Assim fomos nos apropriando de saberes que eram trazidos pelos técnicos e enriquecidos por suas experiências em torno desse contexto. Logo, à medida que alcançávamos um entendimento mais amplo dessa realidade, íamos também pensando: Como abordar em um projeto de Educação Ambiental toda essa problemática que nos deparamos e que nos foi relatada? Enquanto despertávamos
interesse por uma metodologia de intervenção, havia também interesse em conhecer a nascente do córrego, o que nos motivou a entrar em contato com o Instituto Brasília Ambiental (IBRAM), já que o local da nascente, a Reserva Biológica do Guará (REBIO Guará), era de responsabilidade desse órgão. Em contato com o IBRAM foi nos explicado da impossibilidade de acessarmos o local da nascente em função do solo ser muito encharcado, de difícil acesso e pelos impactos que a visita poderia ocasionar.
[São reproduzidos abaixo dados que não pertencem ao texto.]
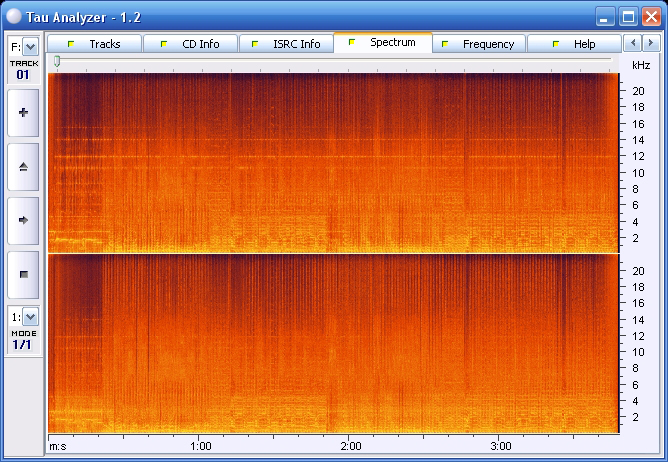Image resolution: width=668 pixels, height=462 pixels.
Task: Click the right arrow analyze button
Action: 23,219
Logo percorremos com os técnicos do IBRAM, pelo local do contexto da nascente, mas não a nascente propriamente. Entende-se como local do contexto da nascente o Parque Ezequias Heringer, localizado no Guará. Nessa ocasião puderam ser registrados quase os mesmos problemas que encontramos no percurso do córrego, além de captação ilegal de água das nascentes que abastecem o córrego. Dessa forma, ampliou-se mais ainda a compreensão sobre a problemática do córrego e necessidade de intervenção.
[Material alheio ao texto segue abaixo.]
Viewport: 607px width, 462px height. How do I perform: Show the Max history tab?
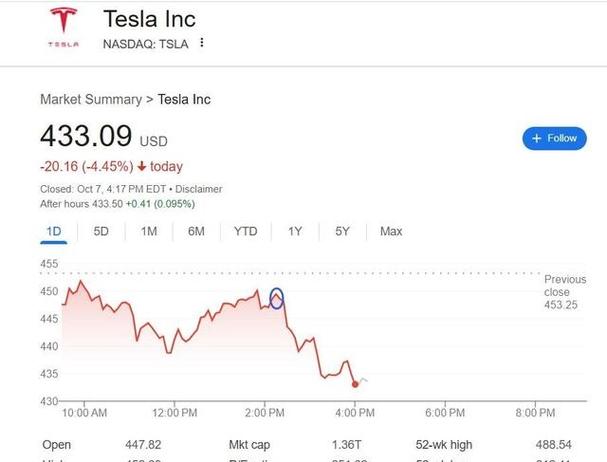(391, 231)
Fizemos também uma busca eletrônica para nos levar a algum registro oficial sobre a espécie que, segundo a FJZB, estava em processo de extinção. Essa informação foi encontrada no Diário Oficial da União (2014) que apresentava uma relação de espécies em processo de extinção. Então entendemos que estávamos diante de uma situação comprovadamente grave e que deveria ser incluída em nossa intervenção.
Diante do exposto, entendeu-se que seria importante inicialmente sondar os alunos sobre suas percepções em torno dos problemas ambientais que faziam parte da sua realidade. Dessa forma, aplicou-se um questionário (Apêndice C), o QFE, aos alunos das três turmas do 9º ano do Ensino Fundamental matriculados no ano de 2015, série que posteriormente ocorreria a intervenção do projeto de pesquisa. Esse questionário incluía a busca de possíveis relatos que evidenciassem a percepção dos alunos sobre a situação indesejada do córrego e suas vivências pedagógicas em torno das questões ambientais que fazem parte do contexto em que estão inseridos, bem como experiências em torno de atividades pedagógicas lúdicas. Havia uma expectativa em torno dessa sondagem inicial, pois, pensava-se a partir dela, ter um suporte para a construção do projeto de pesquisa dessa dissertação.
Essa exploração prévia permitiu uma percepção mais ampla sobre as experiências em temáticas ambientais realizadas na escola, sob o olhar do aluno. O questionário aplicado, cujos dados serão discutidos no próximo capítulo, contou com
perguntas semiabertas e possibilitou formar um perfil dos alunos dessa série em 2015, bem como o entendimento do problema e da problemática da pesquisa.
Com ideias mais amadurecidas sobre o contexto socioambiental em que se interessava intervir pedagogicamente e a maneira como ocorreria essa intervenção, a próxima etapa foi a construção do projeto de pesquisa alicerçado na Educação Ambiental Crítica e na Ludicidade.